:: Exercise prompt ::
The answer required is how many lines of the following entries contain the word "field", with no other words.

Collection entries
· · · · · · ·

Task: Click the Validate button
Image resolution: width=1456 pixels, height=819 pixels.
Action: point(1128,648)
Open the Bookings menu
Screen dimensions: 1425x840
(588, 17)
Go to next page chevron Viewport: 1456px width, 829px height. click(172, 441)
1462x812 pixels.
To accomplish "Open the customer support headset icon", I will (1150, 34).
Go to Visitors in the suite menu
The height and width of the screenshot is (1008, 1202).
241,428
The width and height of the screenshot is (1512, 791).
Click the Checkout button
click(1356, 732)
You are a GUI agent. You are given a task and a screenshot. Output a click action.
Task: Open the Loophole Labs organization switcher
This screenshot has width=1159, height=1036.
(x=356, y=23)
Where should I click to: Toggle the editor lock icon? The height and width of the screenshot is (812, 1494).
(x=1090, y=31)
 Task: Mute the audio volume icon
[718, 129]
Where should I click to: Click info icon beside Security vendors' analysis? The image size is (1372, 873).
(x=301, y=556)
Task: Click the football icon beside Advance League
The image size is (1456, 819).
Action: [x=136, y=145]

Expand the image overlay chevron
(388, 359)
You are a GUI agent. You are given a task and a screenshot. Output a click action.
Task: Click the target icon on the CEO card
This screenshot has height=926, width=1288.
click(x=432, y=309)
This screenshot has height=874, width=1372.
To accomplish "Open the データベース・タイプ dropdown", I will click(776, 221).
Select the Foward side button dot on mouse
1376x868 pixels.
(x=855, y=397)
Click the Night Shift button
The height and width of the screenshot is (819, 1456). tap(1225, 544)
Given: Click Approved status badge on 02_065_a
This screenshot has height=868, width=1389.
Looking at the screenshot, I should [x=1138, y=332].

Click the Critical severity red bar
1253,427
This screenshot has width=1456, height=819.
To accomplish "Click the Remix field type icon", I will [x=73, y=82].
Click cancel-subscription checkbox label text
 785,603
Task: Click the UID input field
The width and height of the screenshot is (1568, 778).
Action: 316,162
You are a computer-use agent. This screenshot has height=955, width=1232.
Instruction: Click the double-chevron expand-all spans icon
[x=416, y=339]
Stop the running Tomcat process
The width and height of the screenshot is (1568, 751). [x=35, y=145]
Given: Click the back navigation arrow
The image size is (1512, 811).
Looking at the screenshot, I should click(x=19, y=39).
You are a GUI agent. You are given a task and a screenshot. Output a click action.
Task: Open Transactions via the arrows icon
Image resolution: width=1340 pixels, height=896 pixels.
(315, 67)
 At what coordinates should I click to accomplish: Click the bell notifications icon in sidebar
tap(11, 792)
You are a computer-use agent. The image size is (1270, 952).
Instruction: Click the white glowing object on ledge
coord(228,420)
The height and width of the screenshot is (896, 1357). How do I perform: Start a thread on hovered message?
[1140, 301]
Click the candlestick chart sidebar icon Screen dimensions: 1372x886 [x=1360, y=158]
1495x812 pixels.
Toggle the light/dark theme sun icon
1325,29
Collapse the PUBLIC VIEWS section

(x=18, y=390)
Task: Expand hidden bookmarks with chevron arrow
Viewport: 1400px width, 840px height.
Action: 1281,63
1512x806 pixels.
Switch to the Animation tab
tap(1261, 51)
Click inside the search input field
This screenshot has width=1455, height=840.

· · · · · · ·

:: Written reply ::
3